All attackers log every attempt and outcome. The viewer shows them with red styling and their success/failure rates. In a correctly functioning system, the success rate is always zero.

What We Learned

Embed the real server. The single best decision was running the actual ao-recorder in-process rather than building a mock. Every bug found by the simulator was a real protocol bug. The simulator became our most effective integration test.
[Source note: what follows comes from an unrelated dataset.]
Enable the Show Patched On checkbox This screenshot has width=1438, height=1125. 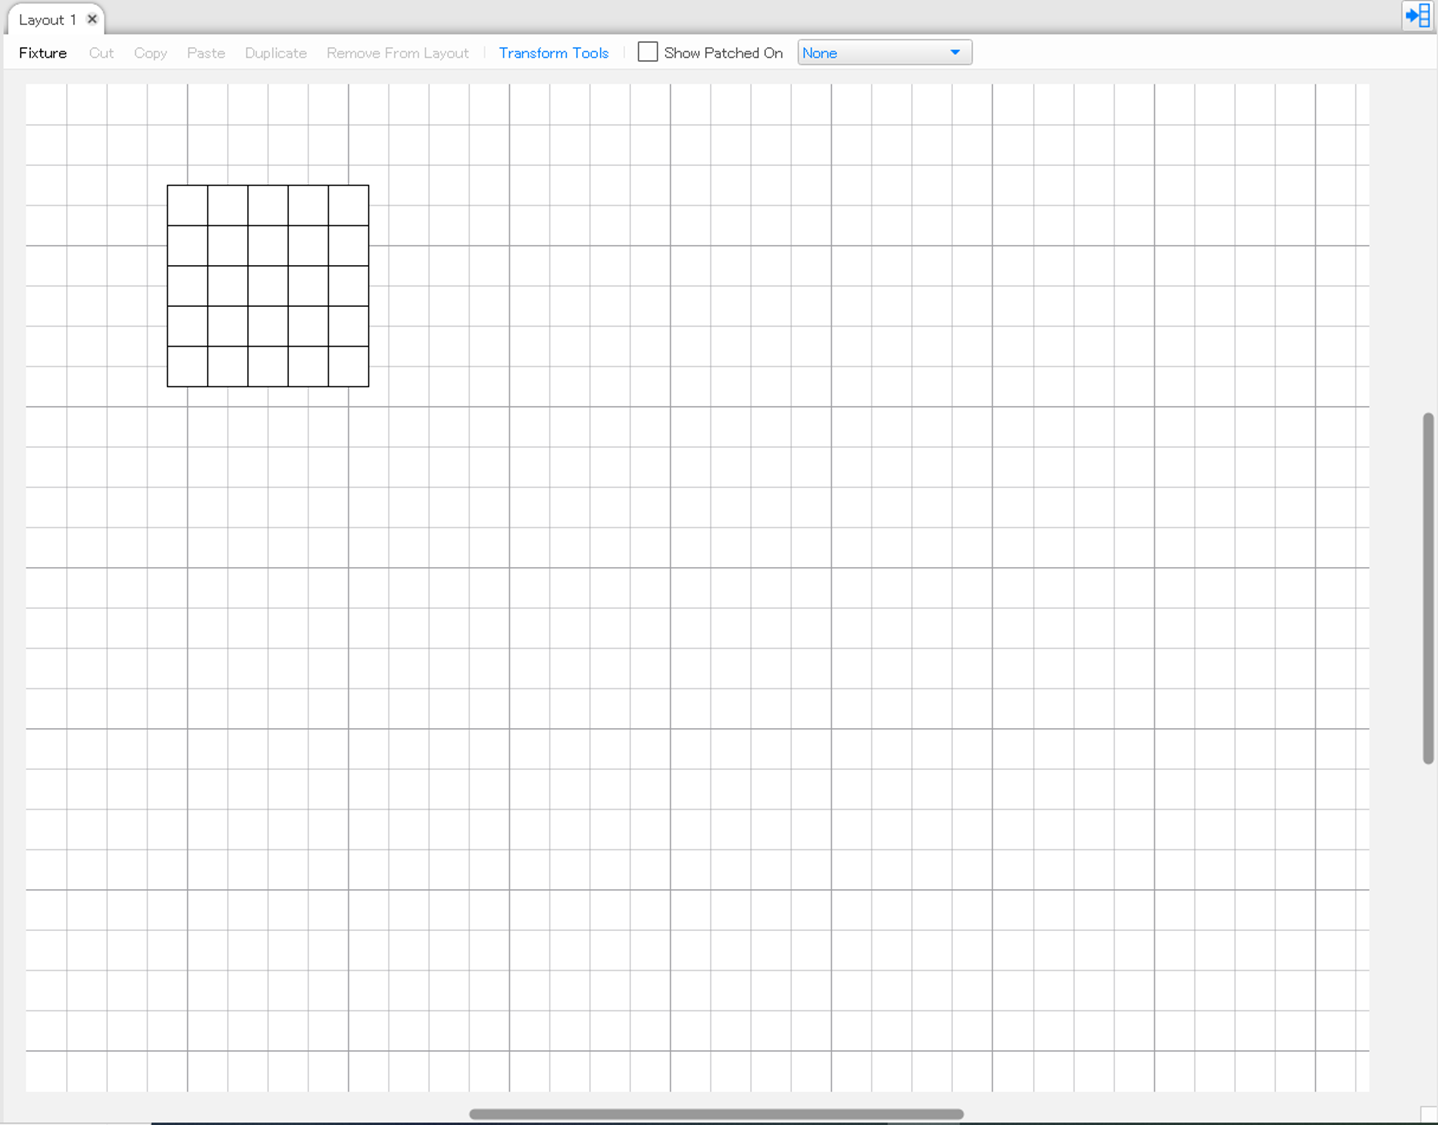(x=648, y=52)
TOML scenarios are the right abstraction. Adding a new test case means writing a new TOML file, not new Rust code. The island-life.toml scenario has 19 agents across 7 chains with real Anguilla coordinates, exchange competition, and referral fees. It reads like a story.

The viewer is the demo. We built the viewer for debugging. It turned out to be the most powerful way to explain the system to anyone. Running island-life.toml and narrating what happens on screen communicates the architecture better than any documentation.

Running It

cd 2026/sims
cargo run -- scenarios/island-life.toml --viewer-port 4200

# In another terminal:
cd 2026/sims/viewer
npm run dev
# Open http://localhost:5173

Six scenarios ship with the code:

ScenarioAgentsChainsWhat It Tests
minimal.toml41Basic buy-redeem loop
three-chain.toml83Multi-chain trading
island-life.toml197Full IslandLife narrative
price-war.toml73Exchange price discovery
exchange-3chain.toml73Cross-chain trades
audit-adversarial.toml92Validator + 3 attacker types

MIT-Licensed. All of It.

The whole thing—seven protocol crates, simulator, viewer—is open source.